Страбон будет странствовать всю жизнь. Он обойдет и изъездит Каппадокию и Фригию (в Малой Азии), побывает в горах Тавра и у подножия Кавказа, на берегах Ионии (в Эфесе), на Кикладских островах, в Коринфе. Обо всех этих местах он столь же подробно повествует, как и о других, добавляя лишь одну фразу: «Когда я там находился…» Увы, ни разу не сказал он так об Афинах.
«Сам город Афины представляет собой скалу, находящуюся на равнине и окруженную строениями. На скале расположены святилище Афины, древний храм Афины Полиады [8]и построенный Иктином Парфенон, [9]в котором стоит статуя Афины из слоновой кости — произведение Фидия. [10]Однако если я начну описывать множество достопримечательностей этого города, воспетых и прославленных со всех сторон, то боюсь зайти слишком далеко и отклониться от поставленной в моем сочинении темы».
Вот все, что говорится о самом знаменитом городе Эллады. Ошеломляющая сдержанность. Тем более удивительная, что, вообще-то говоря, Страбон весьма обстоятелен, подчас многословен, не отказывается от красочных деталей и охотно пускается в исторические и мифологические экскурсы.
Какому-нибудь незначительному острову или городу он щедро отводит десятки строк. А слава, например, Милета или Эфеса, Крита или Лесбоса, тоже не раз воспевавшихся поэтами, отнюдь не удержала Страбона от их подробной характеристики. Что же мешало ему спокойно, без художественных красот описать Афины? Возможно, именно о них он не хотел повествовать с чужих слов. А своих не нашлось. Ибо в этом городе он, судя по всему, так и не побывал. Как не попал в Дельфы, Олимпию, Спарту, о которых рассказывает тоже крайне скупо и словно нехотя.
Что это — своеобразный протест против модного в ту пору паломничества в Грецию? Или нежелание подвергать себя рискованному испытанию разочарованием?
Разочаровываться было от чего.
Эллада, склонившаяся покорно перед македонским баловнем судьбы, — страна, ставшая ареной гражданских войн между римскими правителями, опустошенная и вытоптанная римскими легионами, сохранила лишь тень былого величия. Ей фатально не везло — она постоянно ставила не на ту карту. И оказывалась в проигрыше: те, с кем она связывала судьбу, терпели неудачи. И Греция расплачивалась дорогой ценой. Исчезали целые города. Когда-то Александр Македонский стер с лица земли непокорные Фивы. Об этой варварской расправе говорили многие-многие десятилетия спустя. Во II–I веках до н. э. приходили в запустение, хирели целые области, жители покидали привычные места; некоторые районы Пелопоннеса обезлюдели, жизнь в них почти замерла.

### Задания
**a.** Изложите суть текста о Страбоне в двух предложениях.
**b.** Перепишите из текста о Страбоне отрывок между словами «Вот все, что» и «и словно нехотя.» включительно.

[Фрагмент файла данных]
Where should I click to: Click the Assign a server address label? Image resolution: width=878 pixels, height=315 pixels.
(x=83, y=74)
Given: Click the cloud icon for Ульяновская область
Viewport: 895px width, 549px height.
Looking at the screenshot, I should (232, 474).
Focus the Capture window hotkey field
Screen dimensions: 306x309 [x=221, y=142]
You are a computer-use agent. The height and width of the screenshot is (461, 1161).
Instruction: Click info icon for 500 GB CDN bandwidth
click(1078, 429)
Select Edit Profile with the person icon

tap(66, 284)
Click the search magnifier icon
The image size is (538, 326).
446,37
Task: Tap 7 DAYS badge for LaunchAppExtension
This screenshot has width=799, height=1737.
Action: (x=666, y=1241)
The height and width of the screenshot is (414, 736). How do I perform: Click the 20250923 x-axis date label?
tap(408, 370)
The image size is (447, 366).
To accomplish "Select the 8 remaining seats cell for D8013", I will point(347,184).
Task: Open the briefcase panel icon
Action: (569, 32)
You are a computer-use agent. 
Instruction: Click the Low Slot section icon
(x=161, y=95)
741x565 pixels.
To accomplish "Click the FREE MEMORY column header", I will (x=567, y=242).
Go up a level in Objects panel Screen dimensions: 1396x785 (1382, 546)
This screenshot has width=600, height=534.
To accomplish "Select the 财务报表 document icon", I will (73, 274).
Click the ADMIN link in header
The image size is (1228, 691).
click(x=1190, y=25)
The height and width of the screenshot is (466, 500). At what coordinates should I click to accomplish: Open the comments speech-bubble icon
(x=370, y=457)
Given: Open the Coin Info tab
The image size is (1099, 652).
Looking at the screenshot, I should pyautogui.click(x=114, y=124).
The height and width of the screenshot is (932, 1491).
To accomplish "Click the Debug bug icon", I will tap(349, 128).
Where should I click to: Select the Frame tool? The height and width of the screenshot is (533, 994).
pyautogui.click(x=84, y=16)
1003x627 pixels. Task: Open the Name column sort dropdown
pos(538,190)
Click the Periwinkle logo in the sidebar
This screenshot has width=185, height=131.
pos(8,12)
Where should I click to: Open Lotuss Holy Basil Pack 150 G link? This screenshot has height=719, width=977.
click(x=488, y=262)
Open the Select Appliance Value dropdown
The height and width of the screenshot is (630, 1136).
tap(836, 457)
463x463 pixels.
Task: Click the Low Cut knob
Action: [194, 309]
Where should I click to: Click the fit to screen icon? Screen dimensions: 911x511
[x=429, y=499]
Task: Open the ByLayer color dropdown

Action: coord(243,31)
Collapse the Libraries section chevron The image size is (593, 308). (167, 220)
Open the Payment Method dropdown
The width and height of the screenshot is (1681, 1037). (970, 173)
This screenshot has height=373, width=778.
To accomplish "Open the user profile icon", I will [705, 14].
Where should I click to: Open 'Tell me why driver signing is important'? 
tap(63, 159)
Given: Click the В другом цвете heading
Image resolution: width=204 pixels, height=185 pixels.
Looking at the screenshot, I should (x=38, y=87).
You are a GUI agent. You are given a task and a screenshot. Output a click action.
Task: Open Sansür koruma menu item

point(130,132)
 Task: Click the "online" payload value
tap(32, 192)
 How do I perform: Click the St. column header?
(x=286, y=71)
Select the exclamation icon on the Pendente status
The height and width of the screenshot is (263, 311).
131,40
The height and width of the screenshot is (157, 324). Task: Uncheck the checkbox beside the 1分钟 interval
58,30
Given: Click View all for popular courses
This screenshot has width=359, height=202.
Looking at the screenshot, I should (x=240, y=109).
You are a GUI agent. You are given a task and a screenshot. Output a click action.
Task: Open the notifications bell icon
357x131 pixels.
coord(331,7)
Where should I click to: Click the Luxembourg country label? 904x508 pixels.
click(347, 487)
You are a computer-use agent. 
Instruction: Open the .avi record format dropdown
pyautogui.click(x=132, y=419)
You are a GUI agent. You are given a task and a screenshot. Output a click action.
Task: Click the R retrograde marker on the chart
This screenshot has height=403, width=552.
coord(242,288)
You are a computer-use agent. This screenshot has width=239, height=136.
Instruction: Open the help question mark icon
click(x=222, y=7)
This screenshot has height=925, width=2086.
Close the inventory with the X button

### Ответы
**a.** Страбон всю жизнь странствовал и подробно описывал места, где побывал, однако об Афинах сказал лишь несколько строк, объяснив это боязнью отклониться от темы своего сочинения. По мнению автора, Страбон, судя по всему, так и не побывал в Афинах, а Эллада в то время, опустошенная войнами, сохранила лишь тень былого величия.

**b.**
Вот все, что говорится о самом знаменитом городе Эллады. Ошеломляющая сдержанность. Тем более удивительная, что, вообще-то говоря, Страбон весьма обстоятелен, подчас многословен, не отказывается от красочных деталей и охотно пускается в исторические и мифологические экскурсы.
Какому-нибудь незначительному острову или городу он щедро отводит десятки строк. А слава, например, Милета или Эфеса, Крита или Лесбоса, тоже не раз воспевавшихся поэтами, отнюдь не удержала Страбона от их подробной характеристики. Что же мешало ему спокойно, без художественных красот описать Афины? Возможно, именно о них он не хотел повествовать с чужих слов. А своих не нашлось. Ибо в этом городе он, судя по всему, так и не побывал. Как не попал в Дельфы, Олимпию, Спарту, о которых рассказывает тоже крайне скупо и словно нехотя.